- **Текст для чтения**
■ ■ ■ ■ ■ ■ ■

Я врачам сказал «нет, раз он хочет умереть дома, я его возьму». И я с Димой, мужем моей сестры, полковником медицинской службы, привез его домой, на Фрунзенскую. Помню, когда я подходил, он отстранял меня рукой — боялся, что я могу заразиться. Все измучились, мы маму отвезли к сестре. И брат измучился, я брату сказал:
— Ты все-таки поезжай поспи.
Мы остались с Димой, и он на наших руках умер.
Еще я немного прикурнул, ночью не спали, и вдруг Дима вбежал и сказал:
— Юрий, отец умирает.
И я видел, как угасает человек.
В Москве мы жили в Земледельческом переулке, дом 3, квартира 9, третий этаж.
Долго мы там жили, нас там уплотняли. Помню, четыре сестры были вселены в кабинет папы со всей мебелью. Я очень запомнил вертящийся такой стул венский — вертушка. На нем была стилизованная охотничья табуретка, какая-то на таких копытах… и письменный стол папин роскошный — большой, красного дерева. Стол-то он взял, а какие-то вещи остались, ведь раньше весь этаж был папин в этом доме.
И там поселились четыре сестры — Песя, Сара, Мера, Фаня. А у меня был пес Дезик, которого я очень любил, — маленькая собачонка. Типа овчарки, но полудворняга. И он постоянно «пысал» в их галоши. Были все время скандалы. И мама оправдывалась, извинялась. Потом, видно, этого Дезика они сдали в собачник. Тогда ездили по дворам, собирали бездомных собак.

■ ■ ■ ■ ■ ■ ■

- **Исходные записи**
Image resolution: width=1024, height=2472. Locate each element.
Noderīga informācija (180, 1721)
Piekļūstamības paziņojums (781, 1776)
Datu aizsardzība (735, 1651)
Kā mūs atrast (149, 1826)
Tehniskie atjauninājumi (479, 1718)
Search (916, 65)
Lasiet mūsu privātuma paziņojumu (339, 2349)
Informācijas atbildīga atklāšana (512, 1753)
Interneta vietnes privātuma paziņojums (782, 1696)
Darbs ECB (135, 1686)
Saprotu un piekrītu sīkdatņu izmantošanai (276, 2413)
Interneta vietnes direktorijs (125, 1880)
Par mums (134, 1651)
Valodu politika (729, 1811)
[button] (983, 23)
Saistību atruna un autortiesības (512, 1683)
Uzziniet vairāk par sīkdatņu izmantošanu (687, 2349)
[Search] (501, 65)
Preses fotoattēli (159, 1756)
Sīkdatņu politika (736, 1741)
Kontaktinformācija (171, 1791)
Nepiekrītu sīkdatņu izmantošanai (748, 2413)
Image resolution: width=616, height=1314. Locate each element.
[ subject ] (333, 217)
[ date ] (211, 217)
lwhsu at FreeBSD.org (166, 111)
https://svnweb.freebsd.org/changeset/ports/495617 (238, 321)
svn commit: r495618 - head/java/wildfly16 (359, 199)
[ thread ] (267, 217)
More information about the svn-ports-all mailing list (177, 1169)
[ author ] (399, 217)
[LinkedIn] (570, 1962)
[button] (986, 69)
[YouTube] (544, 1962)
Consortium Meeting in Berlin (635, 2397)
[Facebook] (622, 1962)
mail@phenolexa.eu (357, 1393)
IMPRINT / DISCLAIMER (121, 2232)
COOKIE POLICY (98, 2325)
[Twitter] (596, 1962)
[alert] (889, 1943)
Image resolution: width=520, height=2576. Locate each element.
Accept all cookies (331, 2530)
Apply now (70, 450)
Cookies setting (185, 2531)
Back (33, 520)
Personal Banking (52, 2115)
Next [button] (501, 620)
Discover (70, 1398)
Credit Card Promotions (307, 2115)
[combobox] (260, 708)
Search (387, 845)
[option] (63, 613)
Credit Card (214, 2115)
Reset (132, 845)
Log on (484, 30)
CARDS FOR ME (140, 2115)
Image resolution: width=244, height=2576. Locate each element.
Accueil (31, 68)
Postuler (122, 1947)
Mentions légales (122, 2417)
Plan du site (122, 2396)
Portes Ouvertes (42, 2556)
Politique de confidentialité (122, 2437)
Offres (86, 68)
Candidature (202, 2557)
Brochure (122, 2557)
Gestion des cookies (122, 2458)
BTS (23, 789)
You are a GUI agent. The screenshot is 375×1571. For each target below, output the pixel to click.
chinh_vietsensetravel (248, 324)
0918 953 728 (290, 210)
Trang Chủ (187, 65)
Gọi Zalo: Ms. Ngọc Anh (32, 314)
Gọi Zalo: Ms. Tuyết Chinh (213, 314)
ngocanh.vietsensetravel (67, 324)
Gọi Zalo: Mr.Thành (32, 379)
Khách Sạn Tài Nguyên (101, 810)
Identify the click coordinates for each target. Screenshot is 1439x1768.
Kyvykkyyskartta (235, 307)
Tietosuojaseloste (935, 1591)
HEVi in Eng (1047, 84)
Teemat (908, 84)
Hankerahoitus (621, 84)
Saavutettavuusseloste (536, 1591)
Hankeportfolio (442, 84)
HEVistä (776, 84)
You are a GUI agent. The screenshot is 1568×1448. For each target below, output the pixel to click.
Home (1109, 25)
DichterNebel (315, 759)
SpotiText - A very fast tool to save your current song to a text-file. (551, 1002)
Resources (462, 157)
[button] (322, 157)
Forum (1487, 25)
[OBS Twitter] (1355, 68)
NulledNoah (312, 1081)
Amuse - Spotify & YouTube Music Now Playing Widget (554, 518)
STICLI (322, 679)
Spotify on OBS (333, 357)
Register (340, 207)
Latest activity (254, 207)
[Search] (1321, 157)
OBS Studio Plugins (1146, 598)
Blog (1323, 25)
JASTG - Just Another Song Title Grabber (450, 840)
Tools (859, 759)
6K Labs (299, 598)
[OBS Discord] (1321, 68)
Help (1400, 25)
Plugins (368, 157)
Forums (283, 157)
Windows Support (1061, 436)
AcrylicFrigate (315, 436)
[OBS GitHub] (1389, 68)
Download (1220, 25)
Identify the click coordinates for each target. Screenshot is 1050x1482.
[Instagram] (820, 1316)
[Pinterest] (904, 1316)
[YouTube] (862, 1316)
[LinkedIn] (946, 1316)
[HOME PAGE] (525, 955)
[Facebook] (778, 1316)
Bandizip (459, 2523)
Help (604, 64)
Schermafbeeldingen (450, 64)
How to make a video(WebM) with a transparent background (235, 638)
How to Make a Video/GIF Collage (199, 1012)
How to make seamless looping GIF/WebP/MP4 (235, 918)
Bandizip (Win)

■ ■ ■ ■ ■ ■ ■

- **Условие задания**
Продолжите воспоминания о смерти отца и о квартире в Земледельческом переулке, начав сразу после последнего предложения. Записи взяты из другого источника.

- **Ответ**
Мы с братом бегали туда, где у них своз был, чтобы убивать, и искали нашего Дезика. Помню, это было большое горе. Но так этого Дезика и не нашли. И мы в отместку достали молоток, гвозди и прибили их галоши к полу. И был дикий скандал. Нас обвинили в антисемитизме, писали доносы. Хотя мы тогда не понимали, причем тут «антисемитизм» и что это такое.
Просто нас удивляло, и я говорил:
— Ну как же, мама? Там же вся наша мебель, мы там играли, в той комнате. Они же в нашей комнате живут. Почему же они и Дезика отняли?
— Ну потому что вы хулиганы, нельзя такие вещи делать.
Мы говорим:
— Но они собачку нашу сдали, там ее убили.
Я помню, что брата в милицию взяли и посадили, потому что тогда в газетах печатались уже списки лишенцев — людей, которых лишали прав, и мы как дети лишенцев уже подвергались остракизму.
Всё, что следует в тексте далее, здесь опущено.